Multigenerational Worship as Norm
In mid-February, I took a UUA New England Region Master Class for religious professionals called “Multigenerational Worship – Moving From Exception to Norm.” One of the basic ideas shared during this class is that all of our worship services are multigenerational. Think about it. Who is sitting around you in the pews? At FCB, the children start in the sanctuary on most Sundays and there is a “Story for All Ages” that is tied to the theme of the sermon, but even after they have left for their classes there are probably at least 3 generations gathered together for shared worship.
Another important concept from the workshop is that it doesn’t matter how young you are, everyone has one or more preferred learning styles. There are multiple intelligences, 8 according to Howard Gardner’s theory: musical–rhythmic, visual–spatial, verbal–linguistic, logical–mathematical, bodily–kinesthetic, interpersonal, intrapersonal, and naturalistic. Each person is a unique blend of these modalities.

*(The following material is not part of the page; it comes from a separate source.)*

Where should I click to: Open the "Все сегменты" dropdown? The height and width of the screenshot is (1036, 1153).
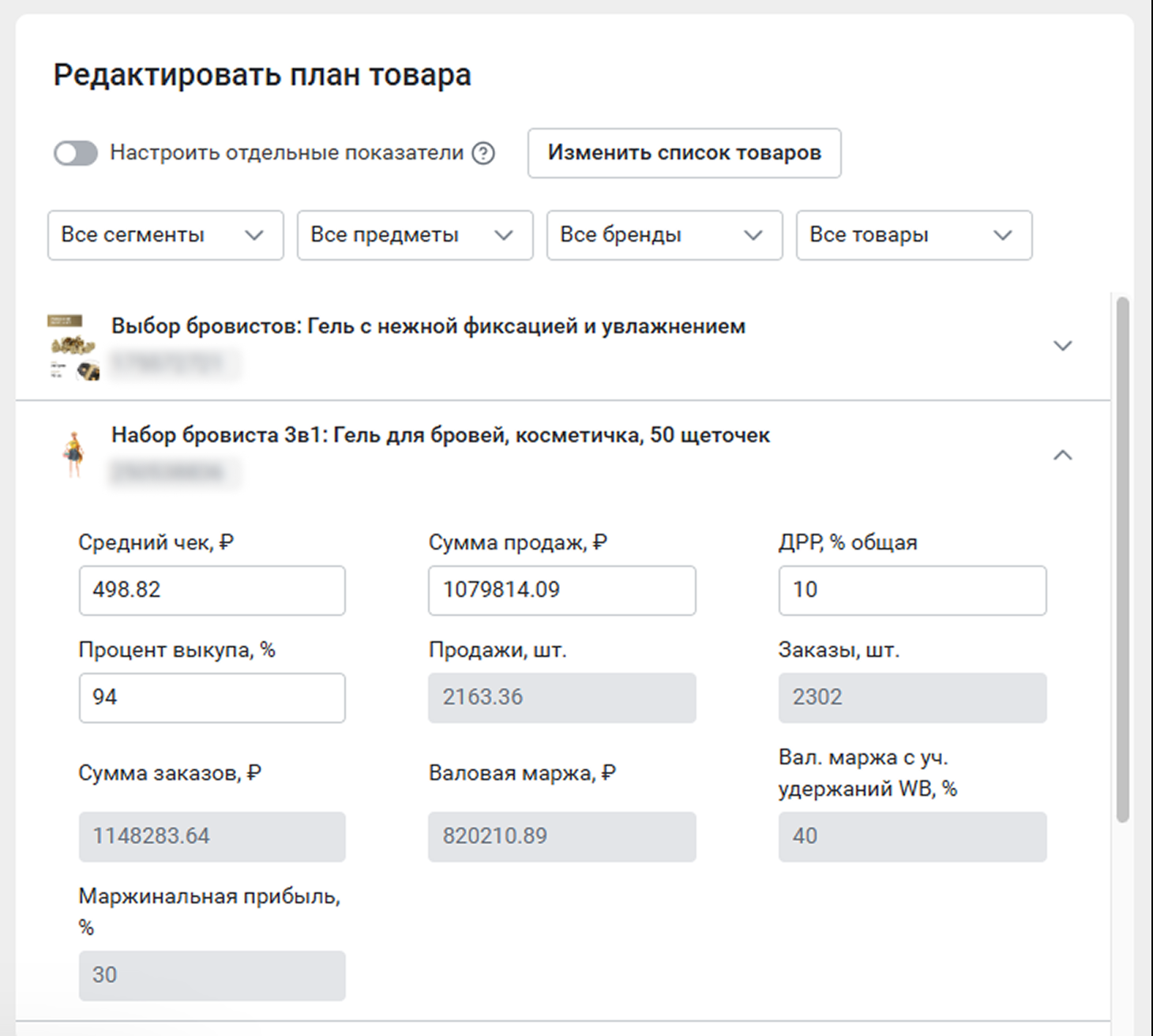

The more of them available during a worship service, the more ways for everyone, not just children, to engage with and relate to this sacred time each week.
Several times each year FCB invites the youngest generation of the community to experience the entire worship service during what are labeled “multigenerational worship services.” These services are explicitly planned with the above in mind and take into account music and language that is accessible to all ages.